Softness is not the only thing that matters

The slightly annoying truth is that softness alone is not enough.

The softest baby outfit in the world is not much use if it twists in the wash, loses shape after two wears, overheats your baby, or feels lovely for one day and bobbly by the next week.

The best baby clothes usually balance softness with breathability, stretch, durability and washability. Because baby clothes are not decorative. They are lived in. Spilled on. Crawled in. Scrunched into car seats. Washed again and again and again.

That is where good fabric choices quietly do a lot of work.

More soft, expressive favourites

For parents who want comfort without everything looking beige and identical, these pieces keep the softness while still feeling full of character.
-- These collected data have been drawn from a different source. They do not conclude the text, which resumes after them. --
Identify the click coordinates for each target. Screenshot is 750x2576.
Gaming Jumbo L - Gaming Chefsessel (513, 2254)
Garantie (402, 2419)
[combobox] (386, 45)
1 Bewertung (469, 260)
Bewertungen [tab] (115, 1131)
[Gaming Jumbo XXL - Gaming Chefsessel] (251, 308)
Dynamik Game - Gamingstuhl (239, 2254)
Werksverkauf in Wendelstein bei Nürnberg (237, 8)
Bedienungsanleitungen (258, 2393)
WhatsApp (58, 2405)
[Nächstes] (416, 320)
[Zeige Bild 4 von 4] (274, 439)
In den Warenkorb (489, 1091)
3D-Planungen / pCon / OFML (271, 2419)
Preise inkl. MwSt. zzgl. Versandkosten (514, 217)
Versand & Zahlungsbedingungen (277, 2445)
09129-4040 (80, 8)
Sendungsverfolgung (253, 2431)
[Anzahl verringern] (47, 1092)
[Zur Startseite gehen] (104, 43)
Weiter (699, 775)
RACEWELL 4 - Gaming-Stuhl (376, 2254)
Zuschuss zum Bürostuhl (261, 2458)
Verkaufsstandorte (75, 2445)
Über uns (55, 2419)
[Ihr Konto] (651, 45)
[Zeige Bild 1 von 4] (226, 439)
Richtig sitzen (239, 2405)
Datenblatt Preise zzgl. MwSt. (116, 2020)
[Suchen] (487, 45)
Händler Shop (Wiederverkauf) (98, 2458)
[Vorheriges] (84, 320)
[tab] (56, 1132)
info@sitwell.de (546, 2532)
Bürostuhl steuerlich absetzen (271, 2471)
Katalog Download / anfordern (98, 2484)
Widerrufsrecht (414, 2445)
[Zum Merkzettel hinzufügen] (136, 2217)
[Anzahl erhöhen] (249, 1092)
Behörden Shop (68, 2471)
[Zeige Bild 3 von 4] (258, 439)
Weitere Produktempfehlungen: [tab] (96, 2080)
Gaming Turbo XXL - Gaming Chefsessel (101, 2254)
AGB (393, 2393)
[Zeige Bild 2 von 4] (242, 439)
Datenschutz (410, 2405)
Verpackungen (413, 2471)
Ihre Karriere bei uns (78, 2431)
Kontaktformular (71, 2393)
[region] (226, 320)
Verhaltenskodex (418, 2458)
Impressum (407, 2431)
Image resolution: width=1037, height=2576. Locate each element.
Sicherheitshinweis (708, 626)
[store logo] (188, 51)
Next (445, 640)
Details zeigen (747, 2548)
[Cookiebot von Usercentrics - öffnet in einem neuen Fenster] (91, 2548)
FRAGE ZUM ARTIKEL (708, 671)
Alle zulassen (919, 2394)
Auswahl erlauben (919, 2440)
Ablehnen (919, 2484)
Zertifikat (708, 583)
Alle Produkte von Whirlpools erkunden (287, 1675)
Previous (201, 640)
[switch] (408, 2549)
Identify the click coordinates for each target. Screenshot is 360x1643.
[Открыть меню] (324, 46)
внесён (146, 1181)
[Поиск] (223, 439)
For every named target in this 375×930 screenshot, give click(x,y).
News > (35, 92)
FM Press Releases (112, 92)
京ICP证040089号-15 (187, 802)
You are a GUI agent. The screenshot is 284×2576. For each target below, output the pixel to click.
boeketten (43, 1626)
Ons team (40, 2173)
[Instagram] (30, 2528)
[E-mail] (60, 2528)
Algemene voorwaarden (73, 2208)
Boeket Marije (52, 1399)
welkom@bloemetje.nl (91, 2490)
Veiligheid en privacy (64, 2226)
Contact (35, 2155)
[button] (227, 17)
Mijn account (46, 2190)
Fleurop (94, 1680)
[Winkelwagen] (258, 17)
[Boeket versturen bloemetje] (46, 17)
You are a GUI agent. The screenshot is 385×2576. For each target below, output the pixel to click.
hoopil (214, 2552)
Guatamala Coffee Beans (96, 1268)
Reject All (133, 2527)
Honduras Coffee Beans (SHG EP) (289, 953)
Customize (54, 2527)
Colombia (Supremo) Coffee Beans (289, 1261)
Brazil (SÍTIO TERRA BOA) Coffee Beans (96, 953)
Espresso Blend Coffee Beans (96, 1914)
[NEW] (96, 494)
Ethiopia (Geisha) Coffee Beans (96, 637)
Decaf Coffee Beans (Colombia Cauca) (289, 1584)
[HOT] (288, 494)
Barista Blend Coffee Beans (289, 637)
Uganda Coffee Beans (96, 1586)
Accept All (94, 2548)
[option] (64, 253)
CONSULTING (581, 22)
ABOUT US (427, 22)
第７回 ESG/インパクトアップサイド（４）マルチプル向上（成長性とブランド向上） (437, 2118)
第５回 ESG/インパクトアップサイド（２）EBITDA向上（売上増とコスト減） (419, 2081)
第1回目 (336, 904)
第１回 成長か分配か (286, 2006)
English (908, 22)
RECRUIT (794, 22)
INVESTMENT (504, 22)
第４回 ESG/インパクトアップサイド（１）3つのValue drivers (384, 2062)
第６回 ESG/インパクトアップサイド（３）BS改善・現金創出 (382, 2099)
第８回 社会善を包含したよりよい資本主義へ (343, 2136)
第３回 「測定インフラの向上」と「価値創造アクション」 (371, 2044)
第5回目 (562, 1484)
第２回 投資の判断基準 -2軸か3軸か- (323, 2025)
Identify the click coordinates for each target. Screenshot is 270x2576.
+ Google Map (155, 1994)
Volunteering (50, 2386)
90s Child popper baby romper

90s Child Popper Romper

A top-selling romper for parents who love a softer bohemian print with practical popper styling.
View romper
sleeping baby wearing koi fish popper romper

Koi Fish Popper Romper

A beautiful option if you want something soft, wearable and a little bit different.
View romper
sleeping baby girl wearing cottagecore romper

Cottagecore Popper Romper

A gentle, nostalgic print with the comfort and practicality babies actually need.
View romper

A quick baby clothes fabric guide

If you are trying to make sense of fabric labels, here is the simple version.

Cotton jersey

Soft, stretchy and usually comfortable for everyday baby clothes. A good choice for rompers, sleepsuits and leggings when the fabric quality is good.

Ribbed cotton fabrics

Often soft and flexible, with a bit more texture. Lovely for layering pieces, but quality makes a big difference.

Polyester blends

Can be durable and useful in some clothing, but may feel less breathable or more synthetic against delicate skin depending on the blend and finish.

Printed fabrics

Not all prints feel the same. Some are soft and flexible. Others can feel stiff, especially if the print sits heavily on top of the fabric.

Certified fabrics

Certifications like OEKO TEX can offer reassurance that the fabric has been tested for harmful substances, which is especially useful for baby clothing.

newborn baby sleeping peacefully in a soft chamomile rose romper

Related reading

If you’re in that nesting, researching, trying-to-get-it-right stage, these guides might help too:

FAQ: Scratchy baby clothes and soft fabrics

Why are some baby clothes scratchy?

Some baby clothes feel scratchy because of lower-quality fibres, stiff fabric finishes, synthetic blends, bulky seams, labels, embroidery backing, or heavy printed designs. It is often a mix of fabric choice and manufacturing process.

What is the best fabric for baby sensitive skin?

Soft cotton jersey, breathable natural fibres, flexible knits and OEKO TEX certified fabrics are often good choices for babies with sensitive skin. The best option can still vary depending on the baby, especially if eczema or allergies are involved.

Are OEKO TEX baby clothes safer?

OEKO TEX STANDARD 100 means the textile has been tested for harmful substances. It does not mean the fabric is organic, but it can offer useful reassurance when choosing clothes that sit directly against baby skin.

Can baby clothes become softer after washing?

Yes, some baby clothes soften after washing as excess finishing agents are removed. Others may become rougher if the fabric quality is poor or the fibres break down quickly.

Should I avoid synthetic fabrics for babies?

Not always, but it is worth being mindful. Some synthetic blends can feel less breathable or more clammy against baby skin, especially during sleep or warmer weather.